Se as alterações cênicas são somente visuais em Tauri, concentradas nas ações dos corpos, elas são quase exclusivamente verbais em Fantasmas. Não por conceito ou por capricho, apenas porque se queria filmar um diálogo fora de quadro, apenas para parecer sacada esperta. Há uma lógica interna, absurda é verdade, que determina o quadro. Não há nesse quadro nada de belo como em Tauri, nada de visualmente atraente, nenhuma possibilidade de transcendência pelo imagético, de sentidos ocultos por conta da permanência da imagem. Desde o começo, vemos um posto de gasolina. Dois amigos conversaram fora de quadro sobre coisas corriqueiras. A câmera está, provavelmente, no quintal de um sobrado, andar superior. O bate papo troca de eixo, mas nenhum deles é forte. Fala-se de um futebol ali perto, de uma pequena dívida. Não há nenhuma razão aparente para estarmos vendo um posto de gasolina enquanto eles conversam fora da imagem. Há, porém, sintonia. Tanto a imagem quanto as conversas igualam-se na banalidade e têm um sendo de corriqueiro pregnante. Papos quaisquer, imagens quaisquer.

Quando essa aparente sacadinha começa a se dissolver, mostrando os sinais de seu esgotamento como ponto de partida e solicitando um novo encaminhamento para não se reduzir a uma piadinha, um dos rapazes descobre a câmera ligada. É o desnudamento do aparato de registro de imagens que nos coloca em contato com uma lógica absurda para vermos um posto de gasolina durante todo o tempo da conversa. A explicação da presença da câmera ligada não faz sentido para o amigo, que fica assustado com a presença da máquina, e talvez só faça sentido mesmo para quem teve a idéia de utilizá-la. Essa câmera funciona como uma espécie de câmera de vigilância para seu dono, na verdade uma câmera de confirmação de suspeita, sem, no entanto, ter nada a ver com proteção do posto ou da casa do rapaz. O rapaz quer apenas uma prova de que sua ex-namorada de meses passa por ali. Uma vizinha parece tê-la visto. Ele quer uma confirmação. Por que? Para que? Não importam as respostas ou bom senso nesse caso. Ele apenas precisa ver essa imagem. Para depois esquecê-la.

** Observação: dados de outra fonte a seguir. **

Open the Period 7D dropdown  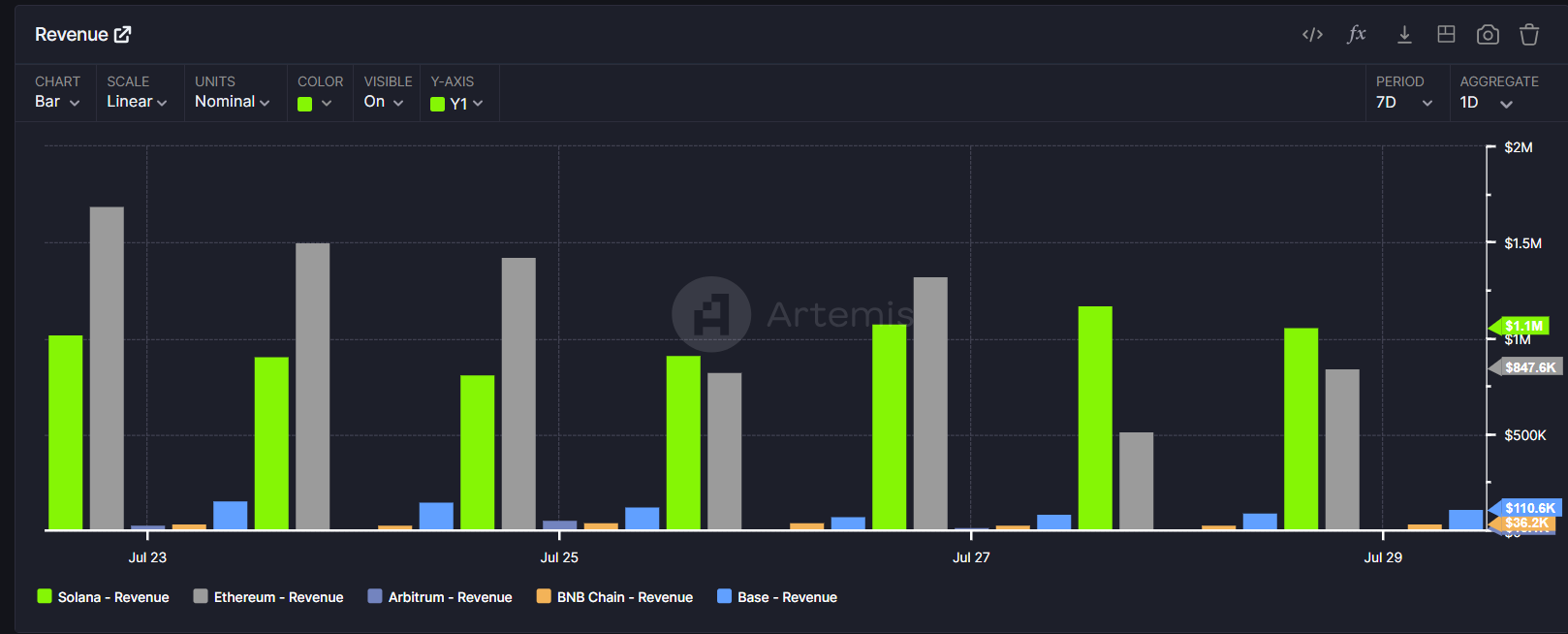[1404, 103]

Se comparado a Tauri, Fantasmas é piada. Há um enorme senso de ironia em sua proposição e ainda mais em seu desfecho. Sua força está em incorporar um suposto clichê de um “curta de arte” como parte dos procedimentos de um personagem para viabilizar o nonsense de capturar a imagem de uma ex-namorada. Somos submetidos a uma mesma imagem de posto de gasolina porque somos submetidos à patrulha dele ali. Não estamos dentro de seu olhar, porque, na câmera, não existe um olhar para enquadrar. É uma câmera sem olho. Somos submetidos, na verdade, a sua emoção, obsessão, desconfiança e curiosidade, que são expressas por essa imagem (de procura, de espera). A câmera de vigilância, portanto, vira câmera de afeto.

Como em Tauri, a imagem vista, intermediada pela câmera (e pelo zoom, nesse caso), é mobilizadora. Potencialmente, pelo menos. Nos dois casos, o mundo muda por conta do que é visto pelos personagens. Em Fantasmas, porém, para esse mundo mudar ele precisa de uma câmera. Não de uma fantasia do cinema, mas de um índice de verdade, do conforto de saber que sua ex-namorada está por perto, não importa por qual razão. Sabendo disso, tendo a prova, pode-se tocar o bonde. Vemos um lugar de passagem, rua-posto, mas a câmera permanece. Ele precisa dela para poder olhar e poder acreditar na visão. Ao sair da imobilidade para a mobilidade, ao mudar o quadro e dar o zoom, o rapaz da câmera age com o menino ao se levantar em Tauri.